Paper short abstract:
This paper analyses diaries relating to the early years of AIDS in Japan. I argue that these together constitute an antifiction that, in responding to the foreclosure of futurity in the pre-antiretroviral moment, nonetheless contain glimmers of hope.
Paper long abstract:
Prior to the 1996 development of combination antiretroviral therapy that made HIV a manageable condition, the future for positive people and those that loved them appeared bleak. Small-scale acts of documentation, like diary writing, became a means of enabling the “weight of image and sensation” of their historical moment and lived experiences to come out, as the NYC-based artist David Wojnarowicz wrote in 1991’s Close to the Knives: A Memoir of Disintegration.
While Japan is not often understood as a significant location in the global AIDS epidemic or its response, the virus nonetheless shaped Japanese discourse and the impact on those living with HIV and their loved ones was profound.
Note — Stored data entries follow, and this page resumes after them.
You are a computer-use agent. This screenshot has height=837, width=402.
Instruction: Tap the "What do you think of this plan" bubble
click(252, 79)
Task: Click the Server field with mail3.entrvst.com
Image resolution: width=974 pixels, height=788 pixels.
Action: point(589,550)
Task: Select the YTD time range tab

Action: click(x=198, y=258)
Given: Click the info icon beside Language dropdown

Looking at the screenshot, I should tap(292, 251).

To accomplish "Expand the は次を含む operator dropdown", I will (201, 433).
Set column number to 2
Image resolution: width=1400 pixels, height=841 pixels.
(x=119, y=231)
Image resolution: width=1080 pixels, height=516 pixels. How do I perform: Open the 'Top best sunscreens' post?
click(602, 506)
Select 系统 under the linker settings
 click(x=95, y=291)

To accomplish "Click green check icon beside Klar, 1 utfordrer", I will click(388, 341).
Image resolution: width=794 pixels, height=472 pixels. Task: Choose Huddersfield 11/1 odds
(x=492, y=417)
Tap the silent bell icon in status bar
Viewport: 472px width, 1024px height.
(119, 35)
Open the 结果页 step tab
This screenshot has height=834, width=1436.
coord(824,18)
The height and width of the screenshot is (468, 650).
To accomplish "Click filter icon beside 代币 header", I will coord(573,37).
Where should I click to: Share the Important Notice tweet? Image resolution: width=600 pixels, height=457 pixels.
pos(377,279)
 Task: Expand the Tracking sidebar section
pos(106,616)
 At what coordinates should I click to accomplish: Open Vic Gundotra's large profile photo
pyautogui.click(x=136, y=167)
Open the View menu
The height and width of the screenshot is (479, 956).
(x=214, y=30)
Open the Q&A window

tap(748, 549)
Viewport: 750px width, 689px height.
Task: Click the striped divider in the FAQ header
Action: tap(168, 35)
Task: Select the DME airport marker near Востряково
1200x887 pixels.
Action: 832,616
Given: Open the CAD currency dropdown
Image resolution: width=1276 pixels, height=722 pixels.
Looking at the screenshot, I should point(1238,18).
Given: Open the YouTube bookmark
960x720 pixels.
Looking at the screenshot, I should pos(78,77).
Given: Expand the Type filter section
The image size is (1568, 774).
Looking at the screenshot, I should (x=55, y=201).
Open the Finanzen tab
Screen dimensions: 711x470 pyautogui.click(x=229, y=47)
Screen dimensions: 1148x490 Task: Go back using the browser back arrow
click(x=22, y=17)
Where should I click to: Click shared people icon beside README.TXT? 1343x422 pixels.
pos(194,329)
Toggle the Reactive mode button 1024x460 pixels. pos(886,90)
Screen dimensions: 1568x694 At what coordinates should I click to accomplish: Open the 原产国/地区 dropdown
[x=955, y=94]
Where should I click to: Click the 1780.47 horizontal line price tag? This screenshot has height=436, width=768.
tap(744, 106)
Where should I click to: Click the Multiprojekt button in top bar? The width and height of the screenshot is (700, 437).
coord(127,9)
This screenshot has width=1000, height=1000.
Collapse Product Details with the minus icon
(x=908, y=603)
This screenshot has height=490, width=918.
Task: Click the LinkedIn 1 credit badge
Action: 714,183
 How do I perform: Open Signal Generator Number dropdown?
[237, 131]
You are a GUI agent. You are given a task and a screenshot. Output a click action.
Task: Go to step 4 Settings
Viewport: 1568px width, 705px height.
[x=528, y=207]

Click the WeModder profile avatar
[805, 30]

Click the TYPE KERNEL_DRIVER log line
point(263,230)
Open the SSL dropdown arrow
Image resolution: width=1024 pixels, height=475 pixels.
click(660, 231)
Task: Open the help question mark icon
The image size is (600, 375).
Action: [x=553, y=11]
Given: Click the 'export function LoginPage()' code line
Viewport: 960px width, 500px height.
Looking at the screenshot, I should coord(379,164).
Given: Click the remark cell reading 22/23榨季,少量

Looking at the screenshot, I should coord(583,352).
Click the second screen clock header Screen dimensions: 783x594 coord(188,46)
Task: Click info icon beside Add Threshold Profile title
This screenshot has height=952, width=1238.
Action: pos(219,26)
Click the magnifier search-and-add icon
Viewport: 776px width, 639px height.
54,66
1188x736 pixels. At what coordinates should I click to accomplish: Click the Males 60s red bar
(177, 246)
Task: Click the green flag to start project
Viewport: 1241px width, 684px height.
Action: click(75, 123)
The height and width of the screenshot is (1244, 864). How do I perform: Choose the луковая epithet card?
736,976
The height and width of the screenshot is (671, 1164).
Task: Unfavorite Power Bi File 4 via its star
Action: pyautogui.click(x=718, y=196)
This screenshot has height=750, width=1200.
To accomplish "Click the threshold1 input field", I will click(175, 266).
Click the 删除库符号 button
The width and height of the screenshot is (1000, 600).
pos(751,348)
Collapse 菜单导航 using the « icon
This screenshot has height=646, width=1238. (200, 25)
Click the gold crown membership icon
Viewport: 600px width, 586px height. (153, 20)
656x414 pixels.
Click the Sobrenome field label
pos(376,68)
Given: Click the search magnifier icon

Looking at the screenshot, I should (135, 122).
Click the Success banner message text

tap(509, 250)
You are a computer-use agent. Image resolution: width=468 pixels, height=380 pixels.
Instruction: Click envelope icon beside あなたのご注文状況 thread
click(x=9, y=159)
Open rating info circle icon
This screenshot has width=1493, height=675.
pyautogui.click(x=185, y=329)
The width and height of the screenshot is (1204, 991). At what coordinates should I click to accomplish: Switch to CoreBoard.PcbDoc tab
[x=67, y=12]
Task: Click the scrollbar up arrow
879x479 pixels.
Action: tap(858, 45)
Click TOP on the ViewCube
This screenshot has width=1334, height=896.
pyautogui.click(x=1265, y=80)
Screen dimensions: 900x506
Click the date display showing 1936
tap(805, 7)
As part of a larger project on the Japanese response to HIV/AIDS before 1996, I have begun to look at various forms of such documentation, including diaries. Philipe Lejeune describes diaries as ‘antifiction’ in contrast to more formally structured narrative forms like autobiographies and histories, which are ‘contaminated… [with] fiction in their blood.’ Diaries instead play with ‘fragmentation and the tangential in an aesthetics of repetition and vertigo.’
In this paper I discuss several ‘diaries’ – both published and private – that engage with the story of AIDS in Japan through fragmentation, repetition, and contamination. Akira the Hustler and Bubu de la Madeleine both published texts entitled “A Whore Diary,” which explore in part their friendship with and care for the artist Furuhashi Teiji until he died of AIDS-related illnesses in 1996. I will read these alongside the writings of Furuhashi himself, which disrupt the ‘diaries’ of his friends, and the diaries of Stephan D. Michael, an American man who grew up in Japan and died in 1994 in Seattle. Written primarily in English, Michael’s diaries as he struggled with AIDS feature disruptive kanji and words and phrases in Japanese, as well as increasingly disintegrating style and language as his condition worsens.
I argue that the antifiction of disintegration of these texts is not only a response to the foreclosure of futurity in the pre-antiretroviral moment but, as in Wojnarowicz’s work, contain in their fragmentation glimmers of hope.